WHAT NEEDS TO BE DONE:
Send back the records in full, character for character.

Saved data entries:
────────
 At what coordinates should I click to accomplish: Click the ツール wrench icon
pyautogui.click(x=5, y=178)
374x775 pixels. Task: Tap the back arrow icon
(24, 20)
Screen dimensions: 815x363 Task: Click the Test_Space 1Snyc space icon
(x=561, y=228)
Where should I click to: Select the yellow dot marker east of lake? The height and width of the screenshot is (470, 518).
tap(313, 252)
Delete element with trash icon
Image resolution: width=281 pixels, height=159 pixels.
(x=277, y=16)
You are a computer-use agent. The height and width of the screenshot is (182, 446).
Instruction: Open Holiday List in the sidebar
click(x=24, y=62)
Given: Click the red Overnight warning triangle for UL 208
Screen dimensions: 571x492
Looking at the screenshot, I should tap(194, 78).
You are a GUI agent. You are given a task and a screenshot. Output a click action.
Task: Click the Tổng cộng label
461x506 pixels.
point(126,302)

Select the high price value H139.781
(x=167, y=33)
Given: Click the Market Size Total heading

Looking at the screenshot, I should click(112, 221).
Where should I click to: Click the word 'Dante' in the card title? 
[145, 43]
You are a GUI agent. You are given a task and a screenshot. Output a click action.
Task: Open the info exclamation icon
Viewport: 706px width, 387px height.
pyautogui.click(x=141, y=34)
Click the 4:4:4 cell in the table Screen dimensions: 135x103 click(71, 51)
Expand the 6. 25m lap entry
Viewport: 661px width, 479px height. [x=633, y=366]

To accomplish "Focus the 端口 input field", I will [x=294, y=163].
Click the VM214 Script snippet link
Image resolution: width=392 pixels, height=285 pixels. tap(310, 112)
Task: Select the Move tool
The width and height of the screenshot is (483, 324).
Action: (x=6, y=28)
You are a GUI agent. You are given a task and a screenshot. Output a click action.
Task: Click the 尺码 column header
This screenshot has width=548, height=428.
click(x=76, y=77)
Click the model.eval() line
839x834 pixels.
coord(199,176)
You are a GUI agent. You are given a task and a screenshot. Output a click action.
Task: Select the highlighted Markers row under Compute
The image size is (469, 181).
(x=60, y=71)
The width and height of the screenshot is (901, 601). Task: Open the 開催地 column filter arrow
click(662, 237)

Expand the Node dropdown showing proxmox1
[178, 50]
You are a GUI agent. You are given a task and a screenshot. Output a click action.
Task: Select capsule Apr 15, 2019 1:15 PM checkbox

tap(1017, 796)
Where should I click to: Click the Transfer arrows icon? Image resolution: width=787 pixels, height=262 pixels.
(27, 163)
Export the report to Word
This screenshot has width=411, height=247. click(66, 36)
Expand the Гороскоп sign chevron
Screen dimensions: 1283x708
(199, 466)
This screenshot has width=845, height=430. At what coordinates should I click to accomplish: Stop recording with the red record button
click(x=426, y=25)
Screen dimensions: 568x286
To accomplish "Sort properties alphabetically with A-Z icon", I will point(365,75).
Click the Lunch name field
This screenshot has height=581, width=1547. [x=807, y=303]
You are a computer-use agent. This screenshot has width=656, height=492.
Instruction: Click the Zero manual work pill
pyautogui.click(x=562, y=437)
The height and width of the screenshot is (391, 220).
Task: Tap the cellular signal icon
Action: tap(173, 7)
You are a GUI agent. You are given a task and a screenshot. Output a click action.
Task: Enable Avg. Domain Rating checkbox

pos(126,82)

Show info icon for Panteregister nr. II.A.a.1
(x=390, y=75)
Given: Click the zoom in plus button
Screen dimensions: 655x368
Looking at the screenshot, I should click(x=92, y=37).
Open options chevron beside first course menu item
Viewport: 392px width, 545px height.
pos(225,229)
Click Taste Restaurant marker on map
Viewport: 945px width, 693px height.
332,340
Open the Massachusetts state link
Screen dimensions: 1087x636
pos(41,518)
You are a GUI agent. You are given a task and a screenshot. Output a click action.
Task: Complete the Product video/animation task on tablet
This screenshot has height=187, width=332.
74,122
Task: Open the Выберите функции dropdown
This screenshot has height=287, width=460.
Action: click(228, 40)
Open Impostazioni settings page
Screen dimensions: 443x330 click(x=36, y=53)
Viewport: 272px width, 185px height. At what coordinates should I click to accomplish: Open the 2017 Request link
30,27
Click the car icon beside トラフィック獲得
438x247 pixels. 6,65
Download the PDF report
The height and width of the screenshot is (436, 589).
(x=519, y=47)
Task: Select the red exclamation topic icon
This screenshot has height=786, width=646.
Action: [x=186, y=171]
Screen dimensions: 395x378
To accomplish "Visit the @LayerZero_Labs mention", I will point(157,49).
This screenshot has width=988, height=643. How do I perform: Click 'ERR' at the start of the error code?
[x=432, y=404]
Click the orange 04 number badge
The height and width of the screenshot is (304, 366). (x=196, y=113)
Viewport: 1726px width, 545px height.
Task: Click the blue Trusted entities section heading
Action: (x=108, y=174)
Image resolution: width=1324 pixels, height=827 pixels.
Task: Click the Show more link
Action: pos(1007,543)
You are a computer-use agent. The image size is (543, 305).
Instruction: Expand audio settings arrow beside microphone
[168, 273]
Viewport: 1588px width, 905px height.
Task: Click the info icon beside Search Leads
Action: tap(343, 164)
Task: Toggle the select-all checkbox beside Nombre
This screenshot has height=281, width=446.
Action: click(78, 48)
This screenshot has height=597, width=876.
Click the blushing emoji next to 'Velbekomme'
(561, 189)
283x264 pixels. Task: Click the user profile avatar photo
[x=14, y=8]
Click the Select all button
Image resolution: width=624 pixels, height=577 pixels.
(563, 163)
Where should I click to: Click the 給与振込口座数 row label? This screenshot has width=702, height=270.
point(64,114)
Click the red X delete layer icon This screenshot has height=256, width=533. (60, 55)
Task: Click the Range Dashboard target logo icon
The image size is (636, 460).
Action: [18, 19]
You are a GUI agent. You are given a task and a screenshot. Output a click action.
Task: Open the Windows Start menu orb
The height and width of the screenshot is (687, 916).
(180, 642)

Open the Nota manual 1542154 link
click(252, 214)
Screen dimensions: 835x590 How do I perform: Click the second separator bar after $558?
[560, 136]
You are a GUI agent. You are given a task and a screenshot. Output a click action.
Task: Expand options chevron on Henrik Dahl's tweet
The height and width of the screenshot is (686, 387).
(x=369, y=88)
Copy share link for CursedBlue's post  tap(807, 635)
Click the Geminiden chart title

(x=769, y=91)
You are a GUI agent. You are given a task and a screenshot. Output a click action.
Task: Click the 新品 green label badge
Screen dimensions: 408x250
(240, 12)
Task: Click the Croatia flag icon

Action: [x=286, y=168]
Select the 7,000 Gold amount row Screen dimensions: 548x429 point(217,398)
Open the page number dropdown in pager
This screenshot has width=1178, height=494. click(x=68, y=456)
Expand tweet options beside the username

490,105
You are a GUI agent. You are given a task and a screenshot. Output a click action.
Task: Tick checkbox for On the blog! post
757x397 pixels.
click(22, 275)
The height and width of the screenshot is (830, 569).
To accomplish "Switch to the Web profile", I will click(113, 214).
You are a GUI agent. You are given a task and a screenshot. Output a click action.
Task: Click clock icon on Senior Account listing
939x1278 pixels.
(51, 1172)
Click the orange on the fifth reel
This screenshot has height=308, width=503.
────────
WORKED SOLUTION:
 At what coordinates should I click to accomplish: Click the ツール wrench icon
pyautogui.click(x=5, y=178)
374x775 pixels. Task: Tap the back arrow icon
(24, 20)
Screen dimensions: 815x363 Task: Click the Test_Space 1Snyc space icon
(x=561, y=228)
Where should I click to: Select the yellow dot marker east of lake? The height and width of the screenshot is (470, 518).
tap(313, 252)
Delete element with trash icon
Image resolution: width=281 pixels, height=159 pixels.
(x=277, y=16)
You are a computer-use agent. The height and width of the screenshot is (182, 446).
Instruction: Open Holiday List in the sidebar
click(x=24, y=62)
Given: Click the red Overnight warning triangle for UL 208
Screen dimensions: 571x492
Looking at the screenshot, I should tap(194, 78).
You are a GUI agent. You are given a task and a screenshot. Output a click action.
Task: Click the Tổng cộng label
461x506 pixels.
point(126,302)

Select the high price value H139.781
(x=167, y=33)
Given: Click the Market Size Total heading

Looking at the screenshot, I should click(112, 221).
Where should I click to: Click the word 'Dante' in the card title? 
[145, 43]
You are a GUI agent. You are given a task and a screenshot. Output a click action.
Task: Open the info exclamation icon
Viewport: 706px width, 387px height.
pyautogui.click(x=141, y=34)
Click the 4:4:4 cell in the table Screen dimensions: 135x103 click(71, 51)
Expand the 6. 25m lap entry
Viewport: 661px width, 479px height. [x=633, y=366]

To accomplish "Focus the 端口 input field", I will [x=294, y=163].
Click the VM214 Script snippet link
Image resolution: width=392 pixels, height=285 pixels. tap(310, 112)
Task: Select the Move tool
The width and height of the screenshot is (483, 324).
Action: (x=6, y=28)
You are a GUI agent. You are given a task and a screenshot. Output a click action.
Task: Click the 尺码 column header
This screenshot has width=548, height=428.
click(x=76, y=77)
Click the model.eval() line
839x834 pixels.
coord(199,176)
You are a GUI agent. You are given a task and a screenshot. Output a click action.
Task: Select the highlighted Markers row under Compute
The image size is (469, 181).
(x=60, y=71)
The width and height of the screenshot is (901, 601). Task: Open the 開催地 column filter arrow
click(662, 237)

Expand the Node dropdown showing proxmox1
[178, 50]
You are a GUI agent. You are given a task and a screenshot. Output a click action.
Task: Select capsule Apr 15, 2019 1:15 PM checkbox

tap(1017, 796)
Where should I click to: Click the Transfer arrows icon? Image resolution: width=787 pixels, height=262 pixels.
(27, 163)
Export the report to Word
This screenshot has width=411, height=247. click(66, 36)
Expand the Гороскоп sign chevron
Screen dimensions: 1283x708
(199, 466)
This screenshot has width=845, height=430. At what coordinates should I click to accomplish: Stop recording with the red record button
click(x=426, y=25)
Screen dimensions: 568x286
To accomplish "Sort properties alphabetically with A-Z icon", I will point(365,75).
Click the Lunch name field
This screenshot has height=581, width=1547. [x=807, y=303]
You are a computer-use agent. This screenshot has width=656, height=492.
Instruction: Click the Zero manual work pill
pyautogui.click(x=562, y=437)
The height and width of the screenshot is (391, 220).
Task: Tap the cellular signal icon
Action: tap(173, 7)
You are a GUI agent. You are given a task and a screenshot. Output a click action.
Task: Enable Avg. Domain Rating checkbox

pos(126,82)

Show info icon for Panteregister nr. II.A.a.1
(x=390, y=75)
Given: Click the zoom in plus button
Screen dimensions: 655x368
Looking at the screenshot, I should click(x=92, y=37).
Open options chevron beside first course menu item
Viewport: 392px width, 545px height.
pos(225,229)
Click Taste Restaurant marker on map
Viewport: 945px width, 693px height.
332,340
Open the Massachusetts state link
Screen dimensions: 1087x636
pos(41,518)
You are a GUI agent. You are given a task and a screenshot. Output a click action.
Task: Complete the Product video/animation task on tablet
This screenshot has height=187, width=332.
74,122
Task: Open the Выберите функции dropdown
This screenshot has height=287, width=460.
Action: click(228, 40)
Open Impostazioni settings page
Screen dimensions: 443x330 click(x=36, y=53)
Viewport: 272px width, 185px height. At what coordinates should I click to accomplish: Open the 2017 Request link
30,27
Click the car icon beside トラフィック獲得
438x247 pixels. 6,65
Download the PDF report
The height and width of the screenshot is (436, 589).
(x=519, y=47)
Task: Select the red exclamation topic icon
This screenshot has height=786, width=646.
Action: [x=186, y=171]
Screen dimensions: 395x378
To accomplish "Visit the @LayerZero_Labs mention", I will point(157,49).
This screenshot has width=988, height=643. How do I perform: Click 'ERR' at the start of the error code?
[x=432, y=404]
Click the orange 04 number badge
The height and width of the screenshot is (304, 366). (x=196, y=113)
Viewport: 1726px width, 545px height.
Task: Click the blue Trusted entities section heading
Action: (x=108, y=174)
Image resolution: width=1324 pixels, height=827 pixels.
Task: Click the Show more link
Action: pos(1007,543)
You are a computer-use agent. The image size is (543, 305).
Instruction: Expand audio settings arrow beside microphone
[168, 273]
Viewport: 1588px width, 905px height.
Task: Click the info icon beside Search Leads
Action: tap(343, 164)
Task: Toggle the select-all checkbox beside Nombre
This screenshot has height=281, width=446.
Action: click(78, 48)
This screenshot has height=597, width=876.
Click the blushing emoji next to 'Velbekomme'
(561, 189)
283x264 pixels. Task: Click the user profile avatar photo
[x=14, y=8]
Click the Select all button
Image resolution: width=624 pixels, height=577 pixels.
(563, 163)
Where should I click to: Click the 給与振込口座数 row label? This screenshot has width=702, height=270.
point(64,114)
Click the red X delete layer icon This screenshot has height=256, width=533. (60, 55)
Task: Click the Range Dashboard target logo icon
The image size is (636, 460).
Action: [18, 19]
You are a GUI agent. You are given a task and a screenshot. Output a click action.
Task: Open the Windows Start menu orb
The height and width of the screenshot is (687, 916).
(180, 642)

Open the Nota manual 1542154 link
click(252, 214)
Screen dimensions: 835x590 How do I perform: Click the second separator bar after $558?
[560, 136]
You are a GUI agent. You are given a task and a screenshot. Output a click action.
Task: Expand options chevron on Henrik Dahl's tweet
The height and width of the screenshot is (686, 387).
(x=369, y=88)
Copy share link for CursedBlue's post  tap(807, 635)
Click the Geminiden chart title

(x=769, y=91)
You are a GUI agent. You are given a task and a screenshot. Output a click action.
Task: Click the 新品 green label badge
Screen dimensions: 408x250
(240, 12)
Task: Click the Croatia flag icon

Action: [x=286, y=168]
Select the 7,000 Gold amount row Screen dimensions: 548x429 point(217,398)
Open the page number dropdown in pager
This screenshot has width=1178, height=494. click(x=68, y=456)
Expand tweet options beside the username

490,105
You are a GUI agent. You are given a task and a screenshot. Output a click action.
Task: Tick checkbox for On the blog! post
757x397 pixels.
click(22, 275)
The height and width of the screenshot is (830, 569).
To accomplish "Switch to the Web profile", I will click(113, 214).
You are a GUI agent. You are given a task and a screenshot. Output a click action.
Task: Click clock icon on Senior Account listing
939x1278 pixels.
(51, 1172)
Click the orange on the fifth reel
This screenshot has height=308, width=503.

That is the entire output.